Addressing Accent Disparities in Automatic Speech Recognition: A Comparative Study of Single and Two-Step Adaptation
Proceedings of Speech Language Models in Low-Resource Settings: Performance, Evaluation, and Bias Analysis (SPEAKABLE) @ LREC 2026
Abstract
Automatic speech recognition (ASR) systems often exhibit uneven performance across accents, raising concerns about fairness and bias. This study investigates the impact of model fine-tuning strategies on ASR performance and accent-related disparities. We conduct a controlled empirical evaluation of two adaptation approaches—single-step and two-step fine-tuning—using pretrained Whisper (small) and Wav2Vec2-XLSR-53 models on African-accented English speech from the AfriSpeech-200 dataset, covering Yoruba, Igbo, Swahili, and Hausa accents. Both fine-tuning strategies substantially reduced mean word error rate (WER) for all models. However, these improvements did not translate into consistent reductions in accent-related performance gaps.
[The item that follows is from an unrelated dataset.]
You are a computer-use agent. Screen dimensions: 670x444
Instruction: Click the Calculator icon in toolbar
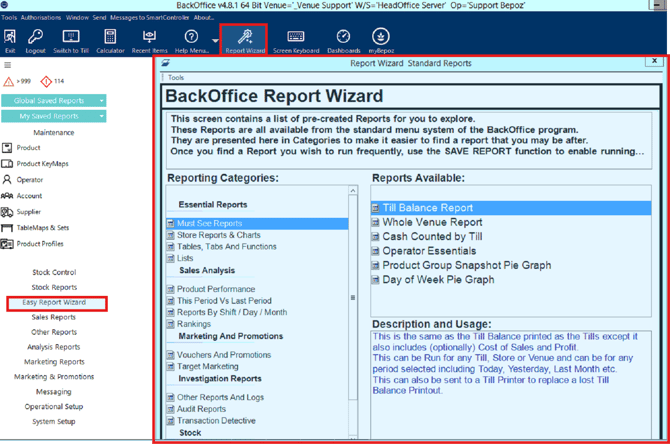(x=110, y=40)
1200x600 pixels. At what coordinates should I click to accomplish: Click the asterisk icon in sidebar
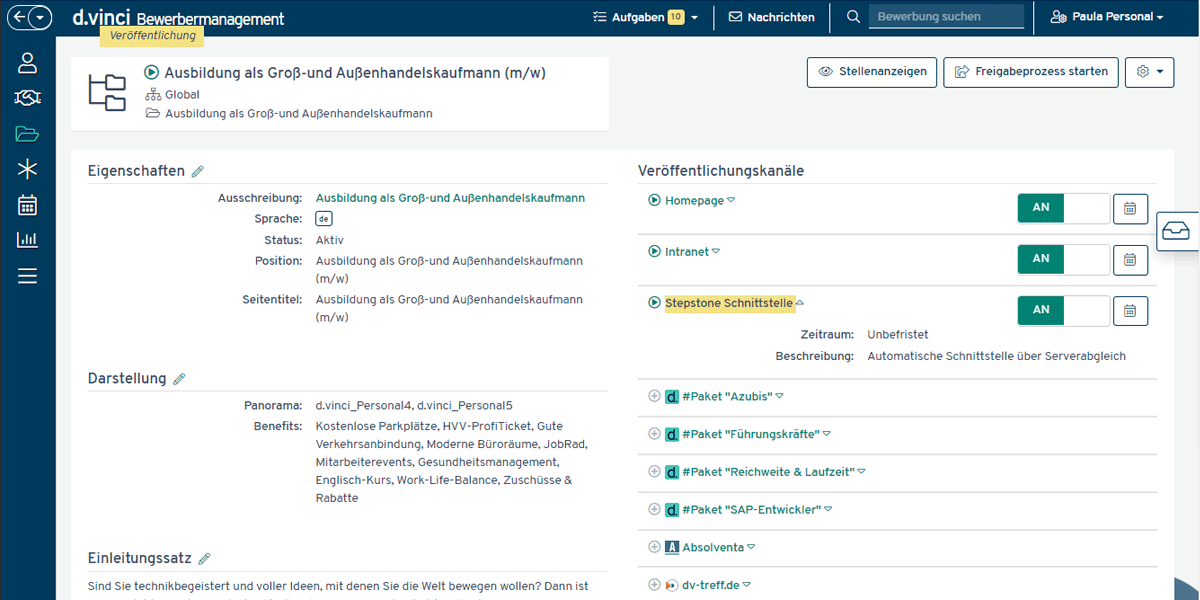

When analysed separately across general and clinical subsets, WER gaps often increased due to uneven gains across accents. Although two-step fine-tuning provided modest improvements over single-step adaptation, its impact on reducing disparities remained limited. These findings indicate that fine-tuning primarily optimises performance without effectively addressing systematic bias across speaker groups, even when models are specialised for individual accents. This highlights the limitations of per-accent specialisation as a practical bias mitigation strategy.